The U.S.D.A. forecast the average farm price of wheat in 2016-17 to fall within a range from $3.40 to $4.20 a bu, down 20c from the range forecast in June and compared with $4.89 in 2015-16 and $5.99 a bu in 2014-15.
Standing out in the U.S.D.A.’s initial wheat supply-and-demand forecasts by class was the outlook for hard red winter wheat. The U.S.D.A. forecast the hard red winter wheat carryover on June 1, 2017, at 578 million bus, up 132 million bus, or 30%, from 446 million bus in 2016. It would be the largest June 1 hard red winter wheat inventory since 973 million bus in 1987 and would compare with 327 million bus as the recent five-year average.
The spring wheat 2017 carryover was forecast at 254 million bus, down 24 million bus from 2016 and compared with 195 million bus as the five-year average.
The soft red winter wheat carryover was forecast at 152 million bus, down 5 million bus from 2016 and compared with 154 million bus in 2015 and the recent five-year average at 147 million bus.
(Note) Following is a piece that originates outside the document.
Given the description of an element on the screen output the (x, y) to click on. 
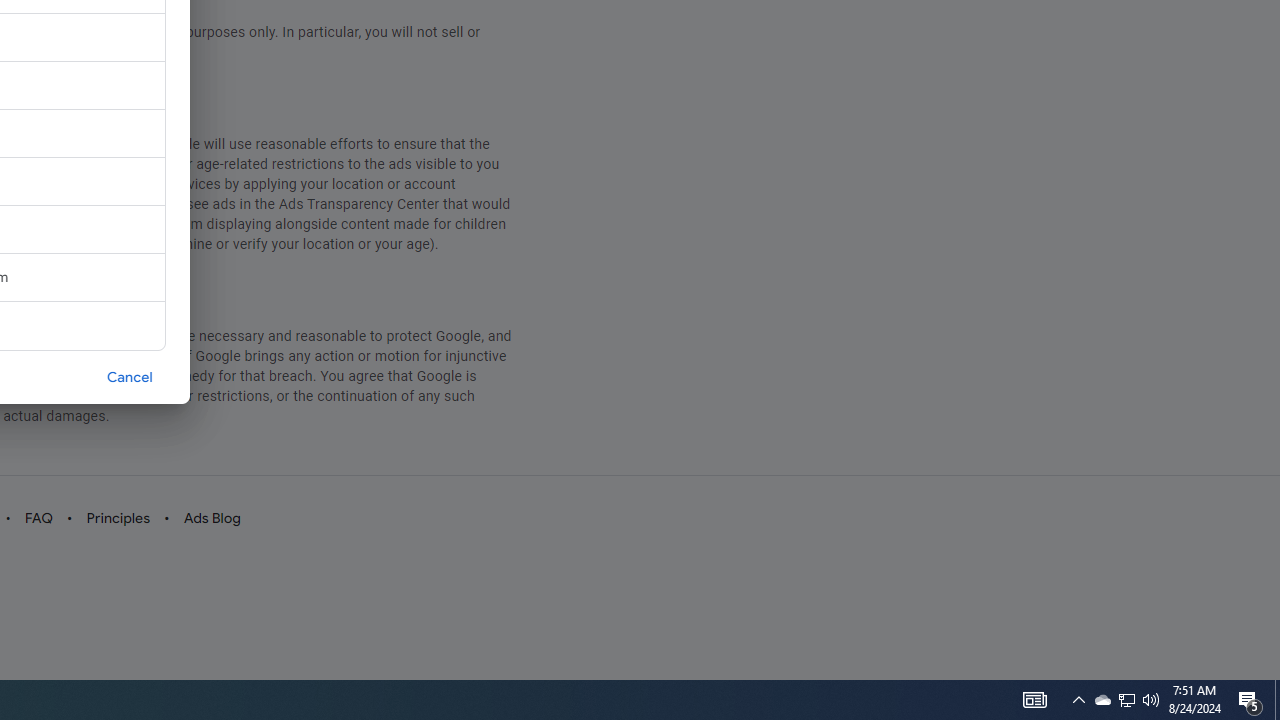
Ads Blog (211, 518)
Principles (117, 518)
Cancel (129, 376)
The white wheat carryover on June 1, 2017, was forecast at 89 million bus, up 15 million bus from 2016 and compared with 64 million bus as the recent five-year average. It would be the largest June 1 white wheat inventory since 91 million bus in 2000.The 2017 durum carryover was forecast at 33 million bus, up 5 million bus from 2016 and compared with 25 million bus as the recent five-year average.